La pièce de théâtre ‘‘Cicatrice’’ de Ghazi Zaghbani a été jouée le dimanche 8 décembre 2019 à la salle Le 4e Art au centre-ville de Tunis, dans le cadre de la compétition officielle de la 21e édition des Journées théâtrales de Carthage (JTC 2019). Chronique d’un journaliste qui, après un long combat pour sa liberté d’expression, sombre dans l’alcoolisme et la déraison.
Par Fawz Ben Ali
Après la soirée d’ouverture qui avait laissé voir trois nouvelles productions tunisiennes hors-compétition, la course aux prix a démarré le dimanche 8 décembre où 14 pièces arabes et africaines sont en compétition officielle dont deux tunisiennes : ‘‘Cicatrice’’ de Ghazi Zaghbani et ‘‘Assainissement’’ de Moez Hamza.
Nadia Boussetta et Mohamed Hassine Grayaa, un duo qui marche
Face à un public nombreux et un jury bien attentif présidé par l’acteur Raouf Ben Amor, la salle Le 4e Art a accueilli, en ce premier jour de compétition, deux représentations successives de ‘‘Cicatrice’’, écrite par Hatem Al Jouher, mise en scène par Ghazi Zaghbani et interprétée par Nadia Bousetta, Mohamed Hassine Grayaa, Mariem Dridi, Talel Ayoub et Mohamed Ali Galaï.
Ghazi Zaghbani avait également participé à la dernière édition des JTC en 2018 avec sa pièce ‘‘La fuite’’ récompensée du Prix de la liberté d’expression attribué par le Syndicat national des journalistes tunisiens (SNJT). Il revient en force encore cette année à la compétition officielle avec une nouvelle production de l’espace l’Artisto (un théâtre de poche à Lafayette qu’il dirige) avec ses deux comédiens fétiches Nadia Boussetta et Mohamed Hassine Grayaa.
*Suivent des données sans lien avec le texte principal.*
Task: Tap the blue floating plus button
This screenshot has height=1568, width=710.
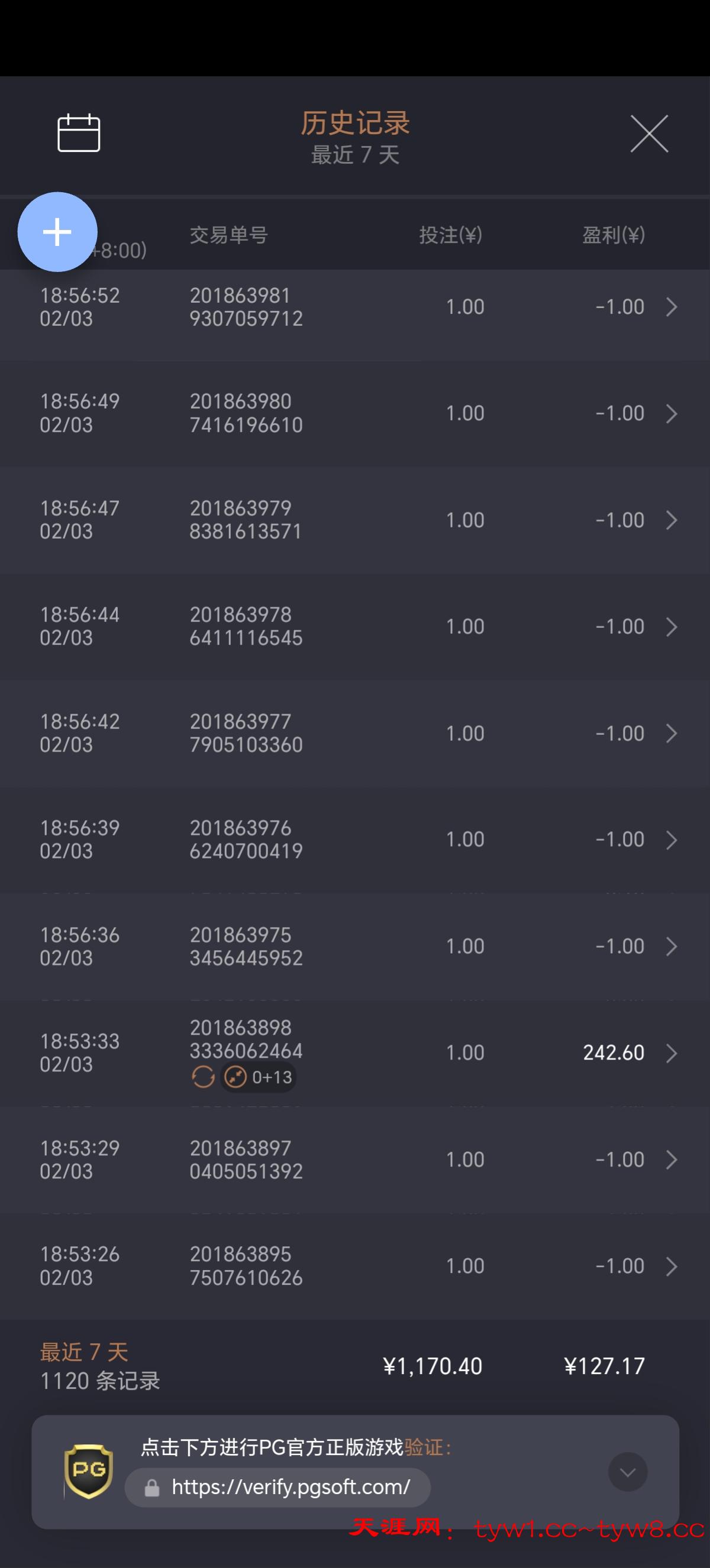Action: click(x=57, y=232)
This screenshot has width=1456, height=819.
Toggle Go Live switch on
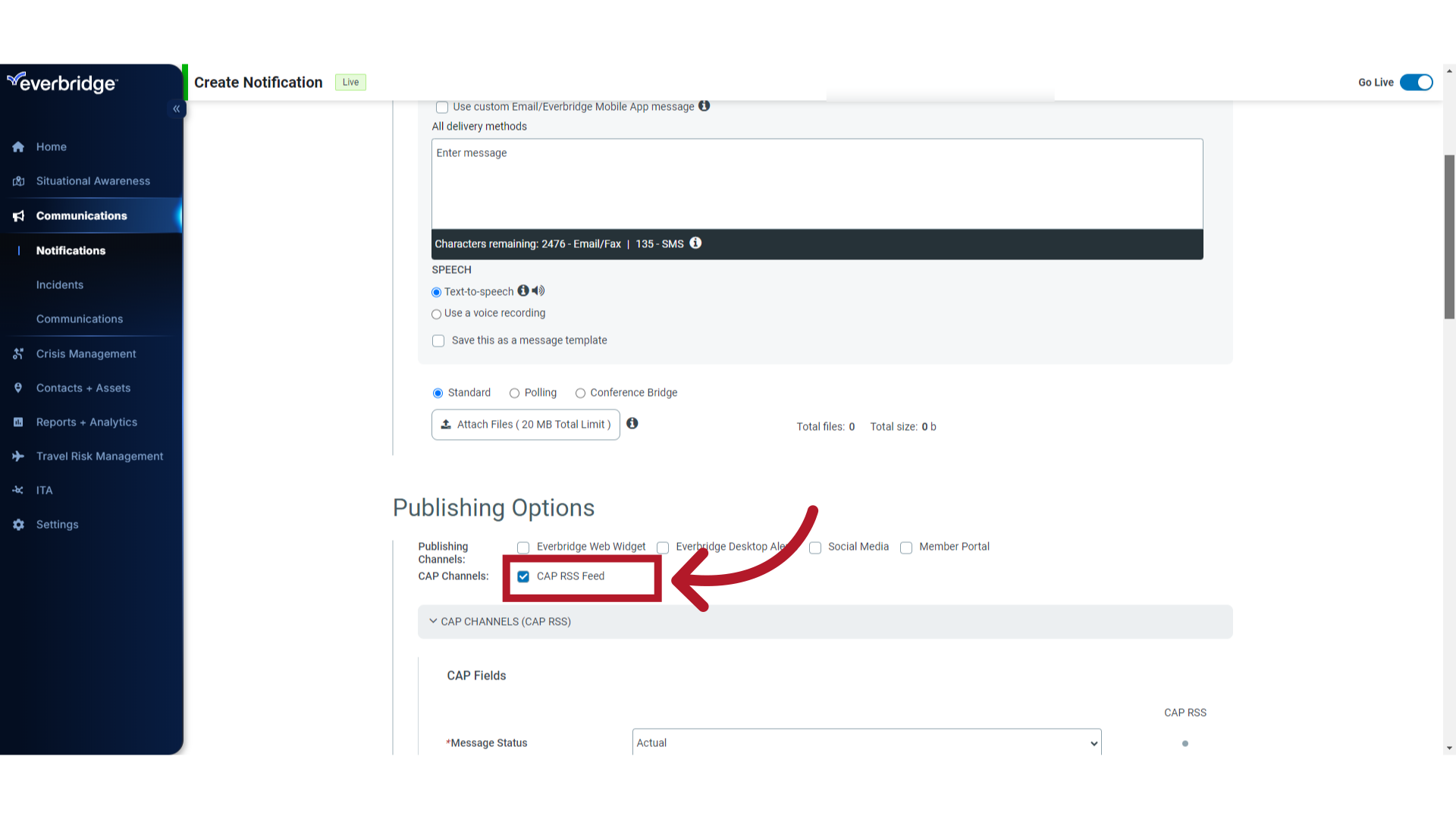pos(1417,82)
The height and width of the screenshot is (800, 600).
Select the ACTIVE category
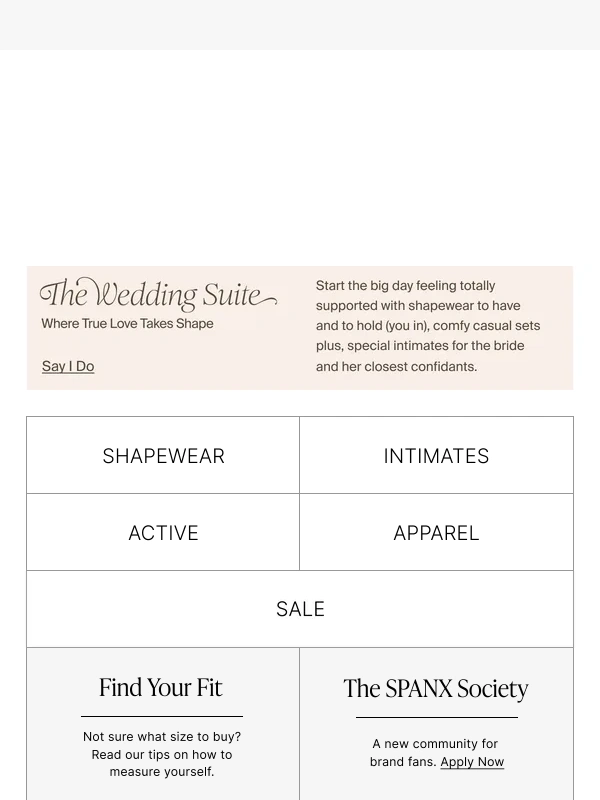(x=163, y=533)
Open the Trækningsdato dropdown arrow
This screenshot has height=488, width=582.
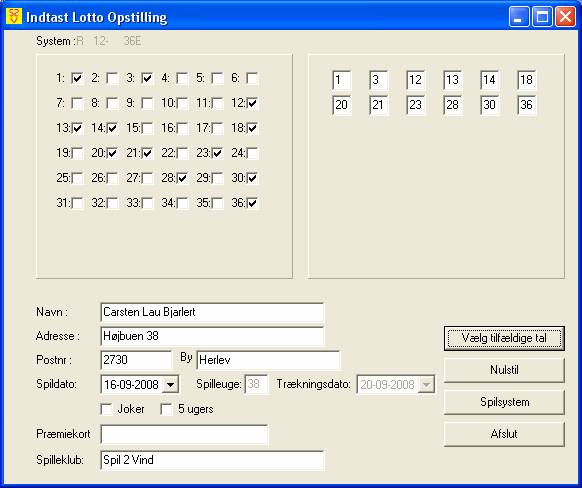coord(426,384)
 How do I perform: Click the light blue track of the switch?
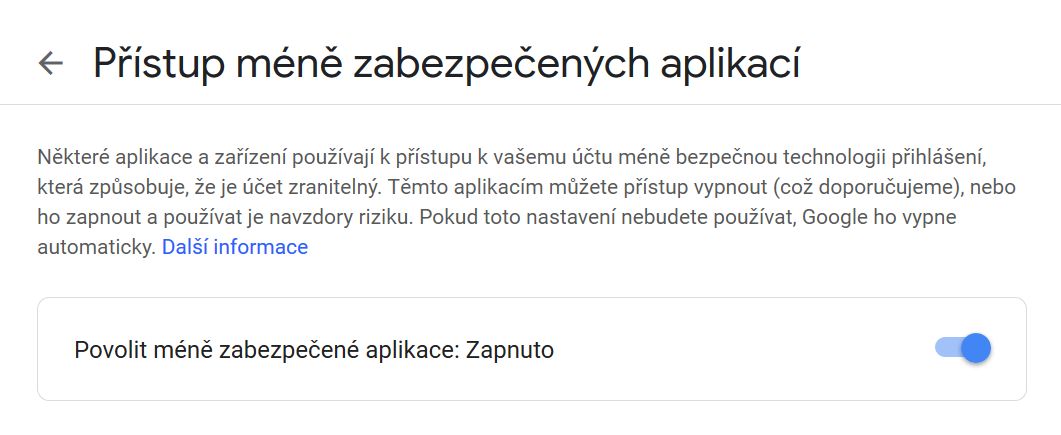coord(947,348)

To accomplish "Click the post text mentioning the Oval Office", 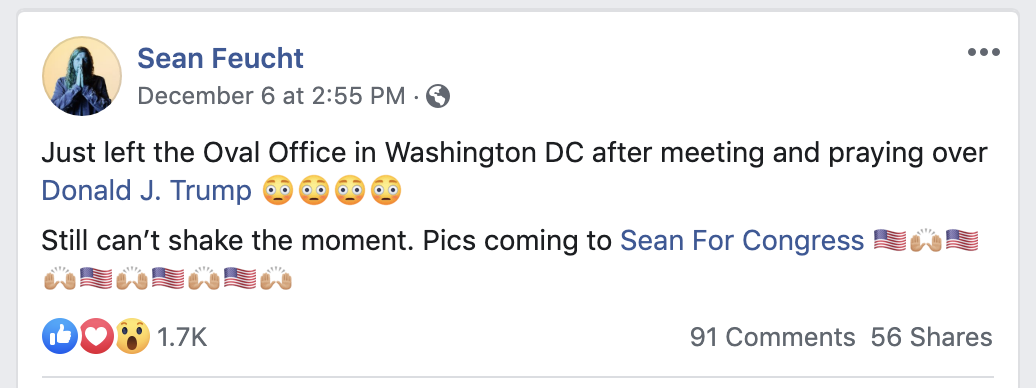I will pyautogui.click(x=514, y=153).
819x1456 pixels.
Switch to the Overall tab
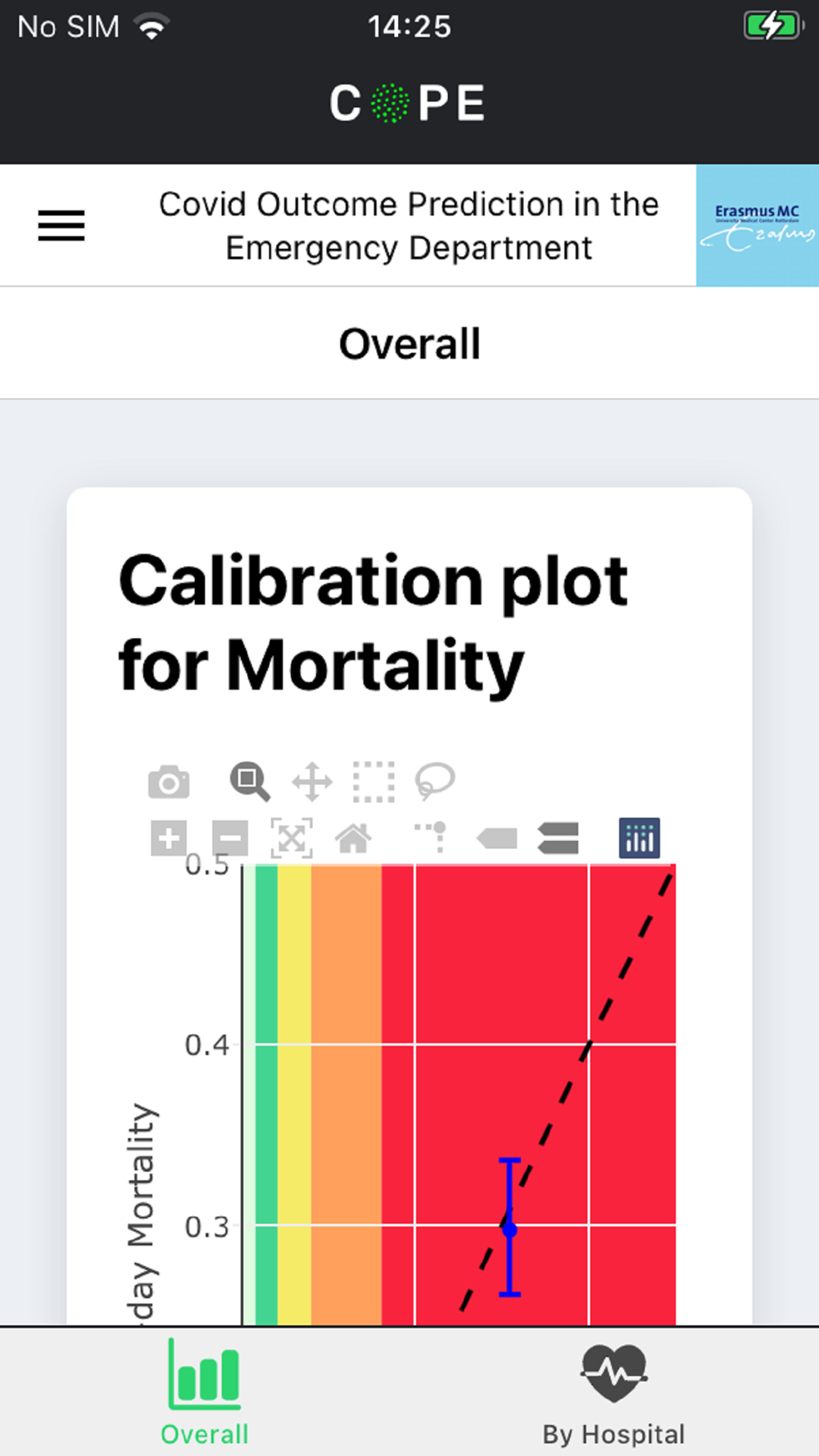205,1392
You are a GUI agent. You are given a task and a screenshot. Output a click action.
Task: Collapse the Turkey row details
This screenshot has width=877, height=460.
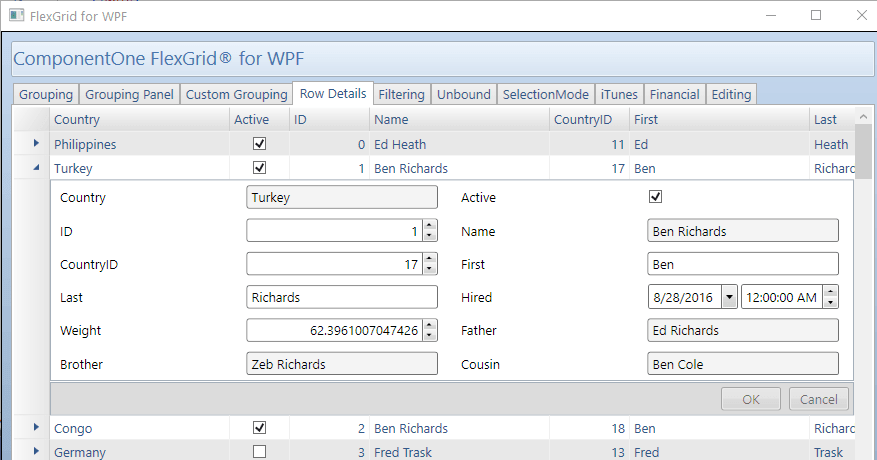tap(36, 169)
‘‘Cicatrice’’ est articulée autour de deux personnages principaux : un journaliste et une danseuse qui se rencontrent dans un cabaret et tombent vite amoureux l’un de l’autre. Une histoire d’amour qui tourne vite au cauchemar avec la répression et la censure que subit le journaliste par son rédacteur en chef. On est sous la dictature de l’ancien régime, et la pièce raconte ces années noires de corruption, d’injustices sociales, de violence, de censure… et nous rappelle combien la liberté d’expression et notamment la liberté de presse est précieuse, probablement le seul vrai acquis de la révolution de 2011.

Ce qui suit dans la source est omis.